Britain's two main parties punished in local election for Brexit chaos - partial results
LONDON (Reuters) - British Prime Minister Theresa May’s Conservatives and the opposition Labour Party were both punished by English voters in a local election for the deadlock over Brexit, partial results showed on Friday.
With more than 40 percent of English local council vote results declared, the Conservative Party had lost 359 councillors and the Labour Party had lost 74 councillors, according to a BBC tally.
“It just seems voters, period, saying: ‘A plague on both your houses’,” said John Curtice, Britain’s leading polling expert.
“We knew that voters were unhappy with the way that the Conservatives had handled Brexit but looks as though they are also unhappy with Labour’s response to the government’s position on Brexit,” he told the BBC.

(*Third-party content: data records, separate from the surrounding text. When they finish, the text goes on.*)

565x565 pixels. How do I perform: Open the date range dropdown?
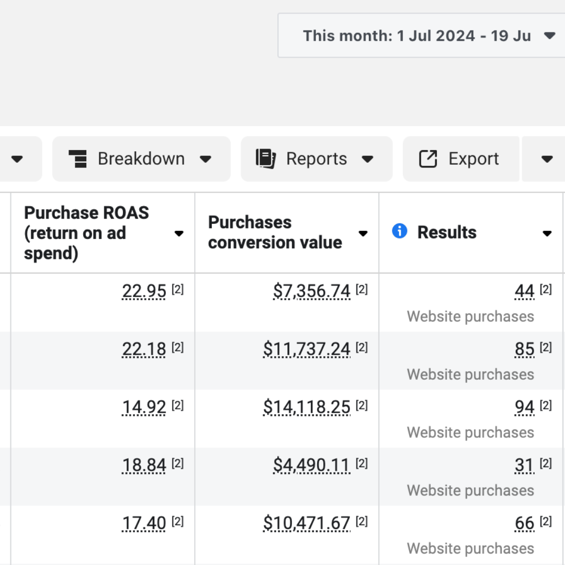click(549, 36)
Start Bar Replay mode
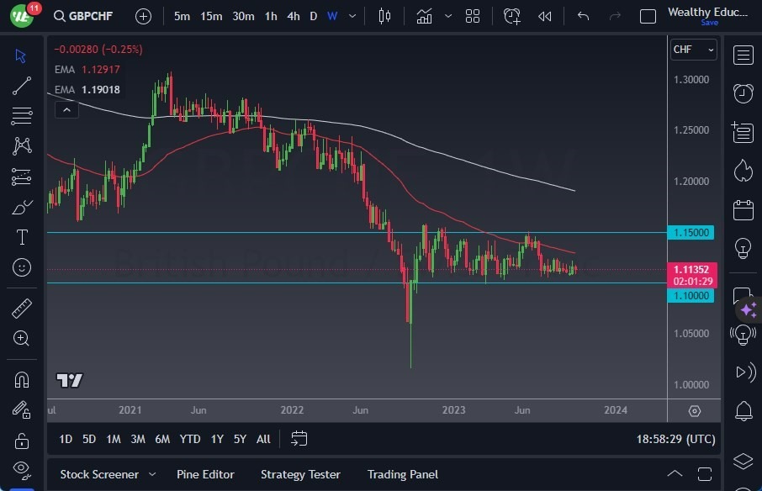Image resolution: width=762 pixels, height=491 pixels. 544,15
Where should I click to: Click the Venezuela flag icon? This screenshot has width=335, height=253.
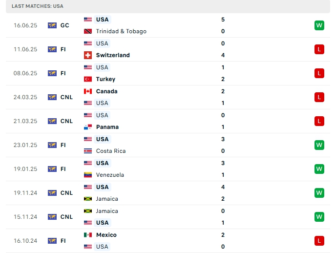point(88,175)
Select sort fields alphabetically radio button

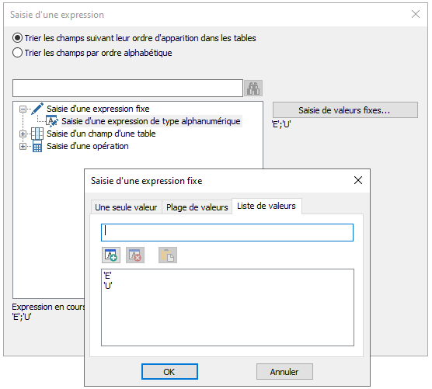coord(17,53)
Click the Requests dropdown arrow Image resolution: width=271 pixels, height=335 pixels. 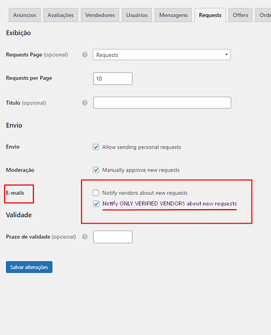point(226,55)
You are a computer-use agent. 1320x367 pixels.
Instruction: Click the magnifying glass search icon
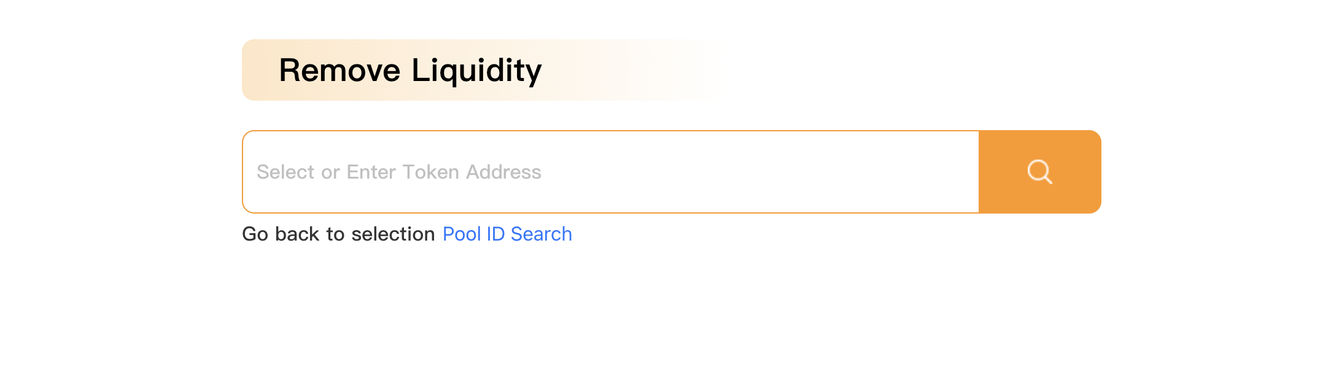(x=1039, y=172)
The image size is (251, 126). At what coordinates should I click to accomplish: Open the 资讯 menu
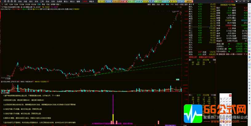(x=36, y=1)

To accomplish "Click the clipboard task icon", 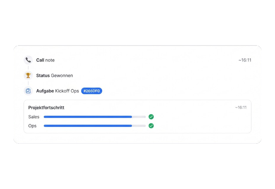I will [28, 91].
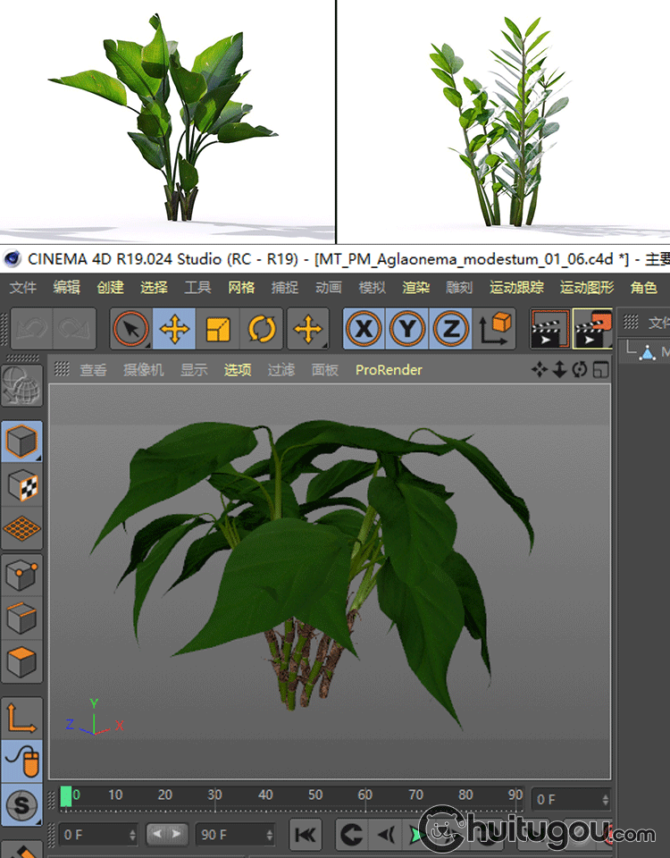This screenshot has height=858, width=670.
Task: Jump to start of animation button
Action: (x=306, y=835)
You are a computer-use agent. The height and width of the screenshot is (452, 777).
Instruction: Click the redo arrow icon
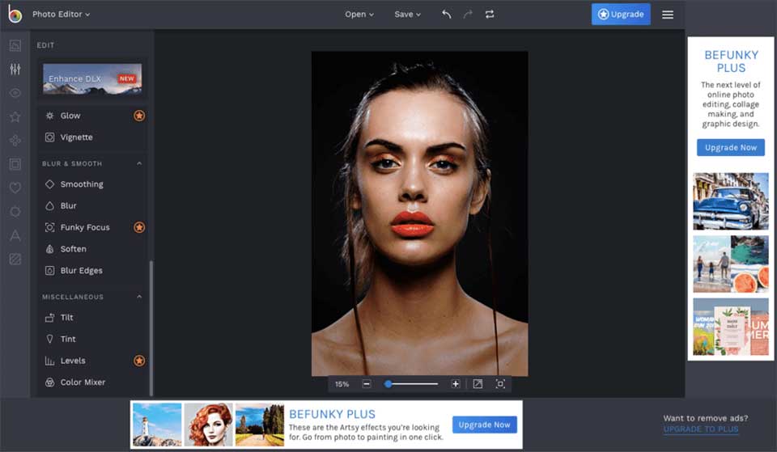click(x=468, y=15)
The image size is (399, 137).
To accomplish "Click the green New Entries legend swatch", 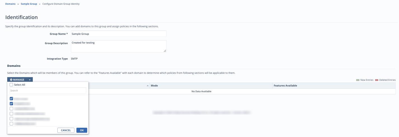I will click(358, 80).
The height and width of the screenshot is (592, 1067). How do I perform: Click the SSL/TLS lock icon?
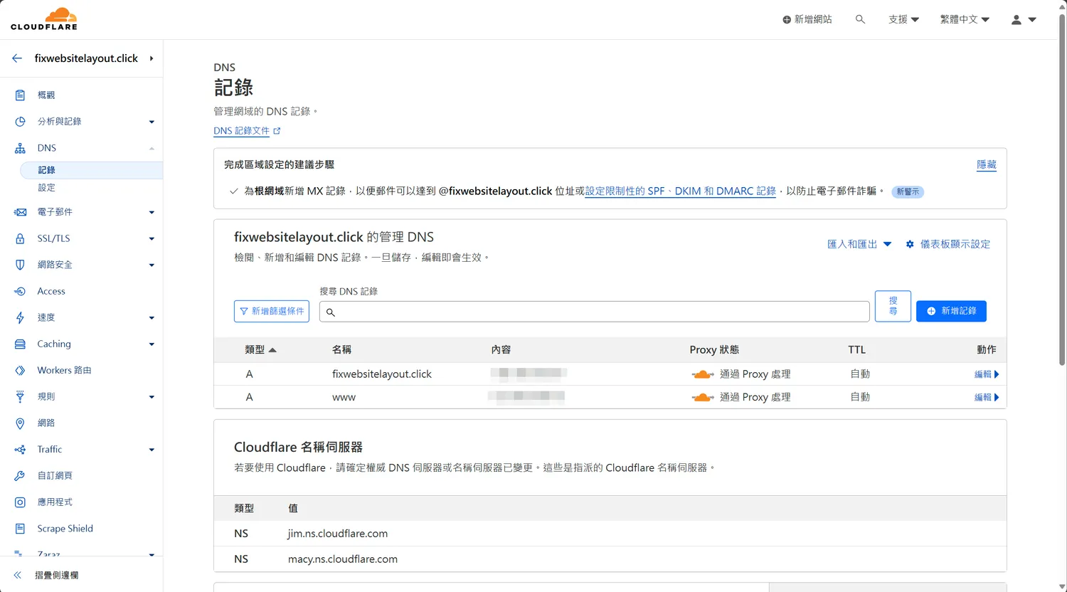[20, 238]
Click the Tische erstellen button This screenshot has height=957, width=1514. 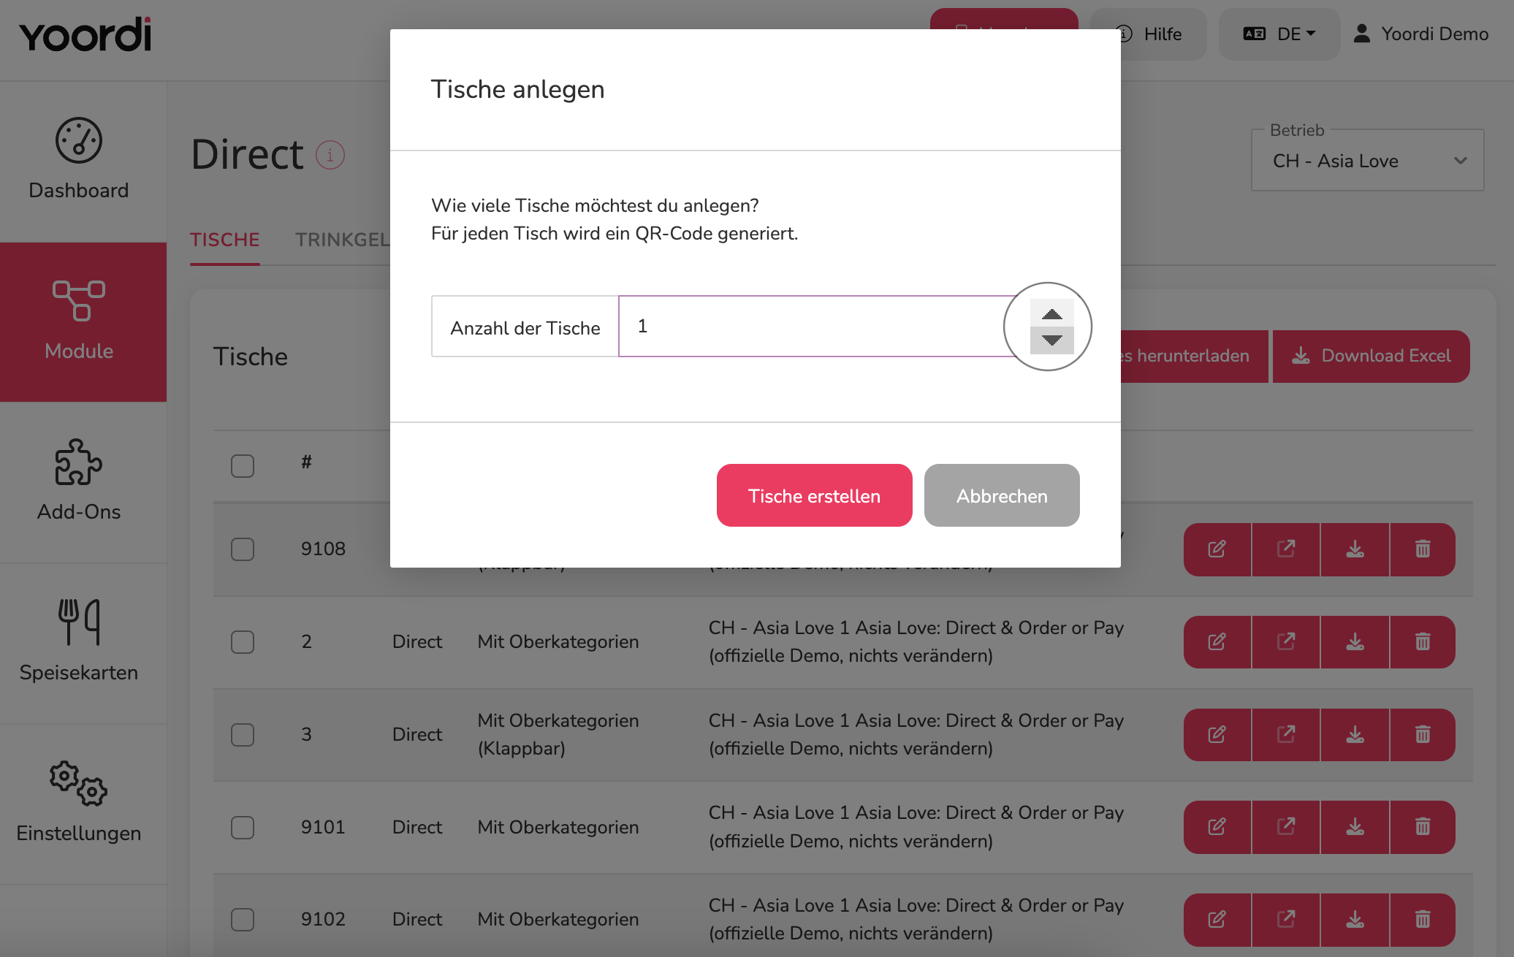[814, 495]
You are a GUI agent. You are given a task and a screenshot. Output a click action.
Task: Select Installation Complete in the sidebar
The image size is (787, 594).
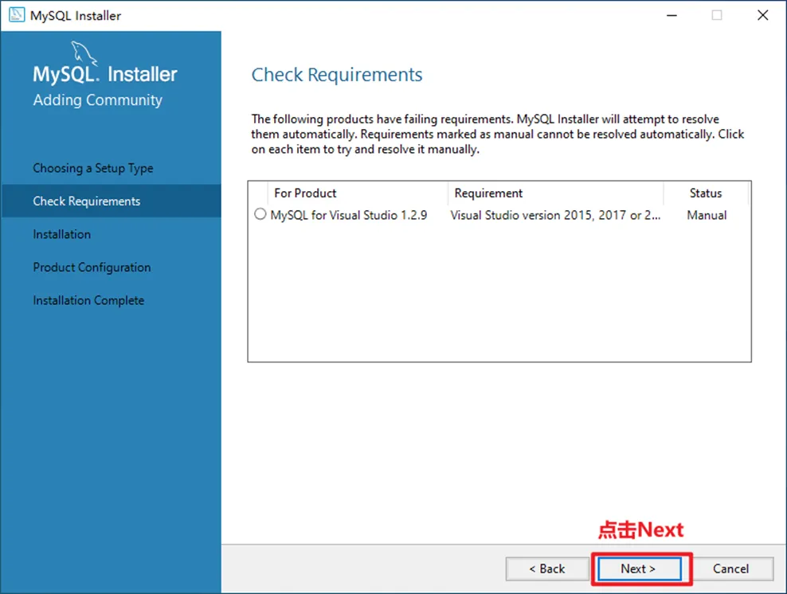coord(88,300)
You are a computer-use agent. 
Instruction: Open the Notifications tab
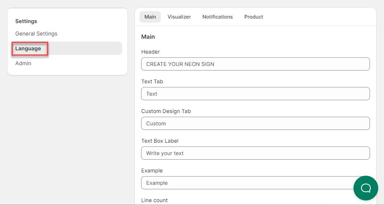(x=217, y=17)
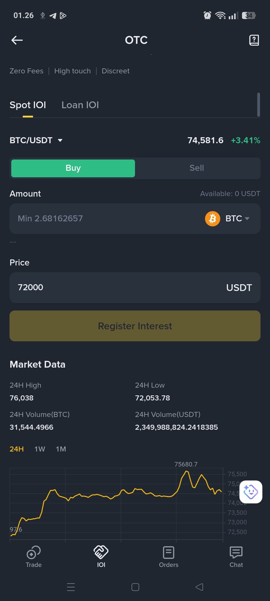Click the vertical scrollbar beside the tabs
The width and height of the screenshot is (270, 601).
[x=259, y=105]
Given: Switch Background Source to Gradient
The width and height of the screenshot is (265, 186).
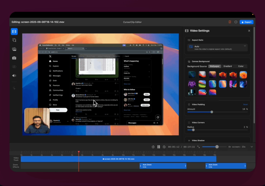Looking at the screenshot, I should pos(227,66).
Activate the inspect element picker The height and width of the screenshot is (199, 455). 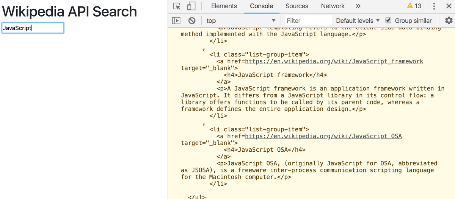(x=177, y=6)
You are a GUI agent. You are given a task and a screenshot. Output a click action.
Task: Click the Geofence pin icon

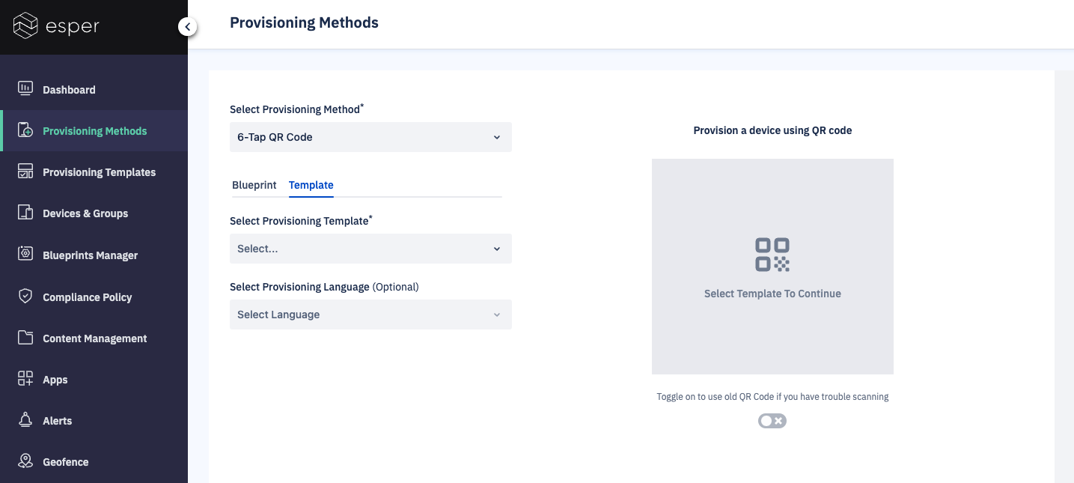(x=25, y=461)
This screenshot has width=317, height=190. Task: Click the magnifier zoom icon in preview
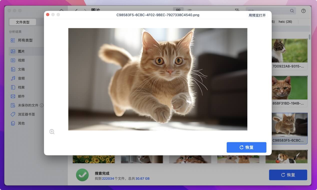(x=52, y=132)
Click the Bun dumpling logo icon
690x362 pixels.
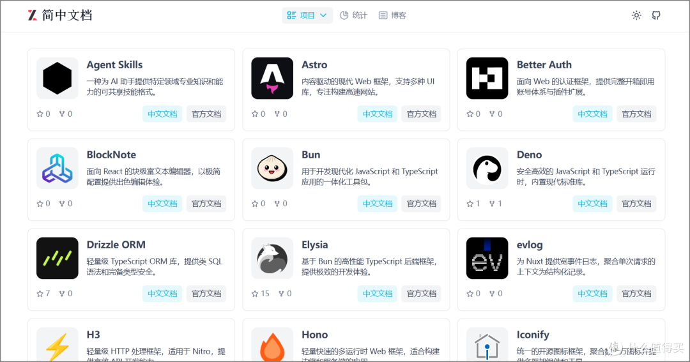point(272,169)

As the two major parties, which are both nursing open fissures over Brexit, lost support, smaller parties gained.
The Liberal Democrats won 245 councillors, independent candidates won 188 council seats and Greens gained 34, the partial results showed.
British politicians and polling experts said the results showed that both major parties were being punished for the chaos surrounding Britain’s delayed exit from the European Union and that they were losing their traditional dominance.
Nearly three years since the United Kingdom voted 52 percent to 48 percent to leave the European Union, there is still no agreement among British politicians about when, how or even if the divorce should take place.
Britain was due to have left the European Union on March 29, though May has been unable to get her divorce deal approved by parliament so she has turned to the Labour Party, led by socialist Jeremy Corbyn, in a bid to court his support.
It is still unclear how the deadlock might be broken, though there has been speculation that May might call a general election.
“The hold of the Conservative and Labour parties on the British electorate is frankly looking now as weak as it has done at any point in post-war British politics,” Curtice said.
“Everybody who keeps on arguing that the only way out of the Brexit impasse is to have another general election should remember that there is perhaps a non-trivial probability that we would end up with another hung parliament,” he said.
More than 8,000 seats on English councils - administrative bodies responsible for day-to-day decisions on local policy from education to waste management - are up for grabs. Full results are due later on Friday.
There are also some local elections taking place in Northern Ireland on Thursday but none in Wales and Scotland, which operate under a different schedule.